◆ EXERCISE DESCRIPTION
Some entries follow. Reproduce exactly the lines starting at the one with "Start voice search" and stopping after the one with "You are a computer-use agent. The".

(RECORDS SHOWN begins)

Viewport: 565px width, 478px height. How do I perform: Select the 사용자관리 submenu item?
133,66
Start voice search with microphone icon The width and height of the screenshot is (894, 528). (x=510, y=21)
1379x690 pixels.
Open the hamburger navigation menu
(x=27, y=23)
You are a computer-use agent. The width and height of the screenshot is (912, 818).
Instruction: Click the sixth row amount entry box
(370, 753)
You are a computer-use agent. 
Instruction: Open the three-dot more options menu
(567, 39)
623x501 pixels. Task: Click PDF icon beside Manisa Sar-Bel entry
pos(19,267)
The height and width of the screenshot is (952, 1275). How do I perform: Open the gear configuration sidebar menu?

(RECORDS SHOWN ends)

◆ EXERCISE RESULT
Start voice search with microphone icon The width and height of the screenshot is (894, 528). (x=510, y=21)
1379x690 pixels.
Open the hamburger navigation menu
(x=27, y=23)
You are a computer-use agent. The width and height of the screenshot is (912, 818).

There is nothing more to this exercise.